Therapeutic Traveling

Betty White was always one to look at the bright side of things. In her book, Betty White in Person, she says this about traveling solo: “Traveling alone affords a wonderful opportunity to observe people from a completely detached point of view, and can be a great learning experience” (p. 21).

My husband and I always traveled a lot. I’ll admit, after he died, flying by myself was not fun at first, even when I tried to remember Betty White’s positive spin on it. It was extremely difficult to get on that airplane again, by myself, but I did it. My son Tommy, who played on the golf team in college, had a collegiate tournament about three weeks after Tim died. We had always attended as many of his tournaments as we could. I didn’t want my son to look across the course and see that two parents were missing, so I went.

I’ve been traveling ever since.

Because of all of our airline trips, Tim had earned a “companion pass” status with a major airline, which, of course, we used for my plane tickets. When he died, we had several flights scheduled on that companion pass. However, now I was ineligible for the pass, because the companion and the ticket holder must fly together. My travel agent tried to convince the airline that the tickets were still applicable to me, to no avail. On one such flight, I was carrying some of Tim’s ashes to a vacation spot to spread them on the beach. She even told the airline agent that Tim would, indeed, be flying with me --- in a box. It didn’t work, but at least she and I got a good laugh.

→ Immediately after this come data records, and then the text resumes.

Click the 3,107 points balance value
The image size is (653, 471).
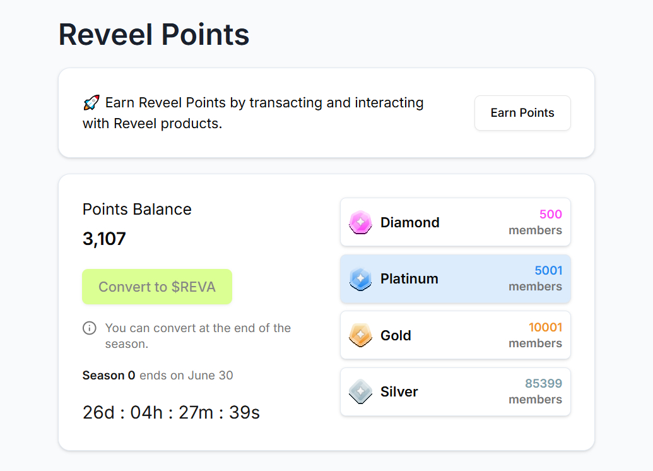point(104,239)
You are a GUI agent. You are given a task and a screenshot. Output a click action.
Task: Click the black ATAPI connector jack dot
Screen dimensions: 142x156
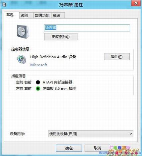click(x=38, y=82)
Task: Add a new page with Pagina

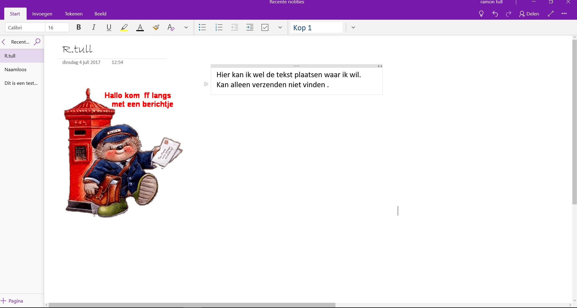Action: coord(12,301)
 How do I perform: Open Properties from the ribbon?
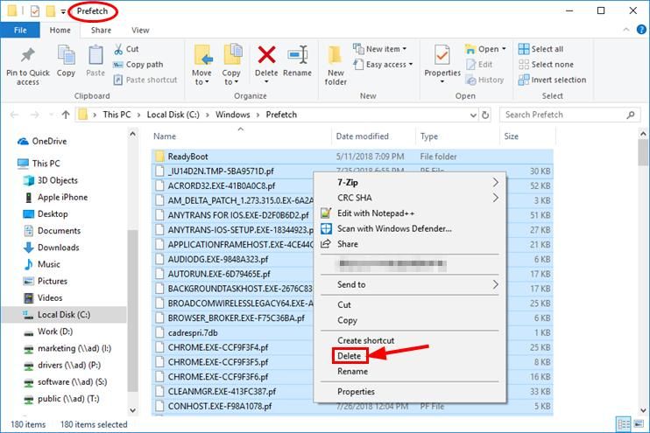point(442,56)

For the first year, when all my flights were alone, I sometimes sat in that aisle seat, watching couples (especially older ones) traveling happily together, holding hands. And tears would be streaming down my face. (Luckily, once the Covid pandemic started, a mask would conceal most of the ugly cry, so I didn’t scare the daylight out of strangers sitting next to me.)

Eventually, traveling alone got better, and I learned to do lots of things by myself. I’ve gotten very good at packing light, but on the occasion when I don’t, I’ve gotten pretty good at lifting my carry-on bag over my head to the overhead bin. (I’ve actually practiced lifting it at home, so that I don’t have to depend on someone else to lift it for me.)

I’ve learned to enjoy airline layovers, and even delays, because it gives me the opportunity to spend time writing and reading --- time that I don’t always take at home. I’ve also learned that when I have a long layover, I feel better physically if I take a brisk walk through the airport with cheerful music playing in my hearing aids via Bluetooth.  

The summer after Tim died, my friend Holly suggested that it might be a good idea to do something I’d never done before --- to step outside my comfort zone. I think her objective was to help me gain much needed confidence after dealing with the trauma of his sudden death, and to help me experience a change of scenery that would take me away from the drudgery of paying bills, figuring out insurance claims, maintaining the house, selling the car, and cleaning out closets.

We decided to take a girls’ camping and hiking in the Smoky Mountains area outside of Gatlinburg, Tennessee. I had never slept in a tent before, and had only driven through that area many, many years ago. This was a completely new experience for me. I’ll admit, I didn’t love the noises in the night outside the tent. And I’ll also admit, that might have been my first and last camping trip. (Holly would probably agree!)

But I thoroughly enjoyed the hike and the beauty of the woods and the mountain air and even the (blessedly) brief encounter with a mother bear and her cubs. And I was pretty damn proud of myself for sleeping in a tent for the first time in my life.

That’s what traveling does. It puts you out there. It makes you see how the others live --- including the nonhuman kind. It gives you insights into how things work in other parts of the world. It gives you the opportunity to appreciate the beauty of this world. In short, it helps you stop thinking about yourself and start thinking more about how the rest of the world works. And when you stop thinking about yourself, you feel better.

In my book, Grab Life by the Bungees and 50+ Other Ways to Find Humor, Hope, and Happiness After Your Partner Dies, I describe many techniques for managing the grief that comes after the one you love dies. And getting out is one of them. Get out of the four walls surrounding you. You don’t have to go far. You don’t have to stay long. (Day trips are sometimes the best trips.) Go by yourself or take someone with you. Just go.

It’s been almost seven years since Tim died. I’ve found a new life --- one that involves a new person, Robert. We don’t live in the same city, so if we want to see each other, we must travel. Recently I was on the  beach with Robert, and we watched the sunset. It was so spectacular that Robert and I decided that we’d watch it every night while we were there. And as I gazed at the beauty in the sky, it occurred to me that people all over the world were watching that same sun. And for thousands of years back, people have done the same. I don’t know of anyone who doesn’t marvel at the nightly show.

That’s another thing travel did for me. It helped me realize that we’re all in the same boat. Not everyone has had to deal with losing a husband, but everybody’s got something to cope with. But we’ve got the same sun, providing that show for us at the end of each day, with promise of doing the same thing all over again the next day.

As this new year begins, and our old world begins another trip around the sun, there’s something very reassuring about that.  

References

White, B. (1987). Betty White in person. New York: Doubleday.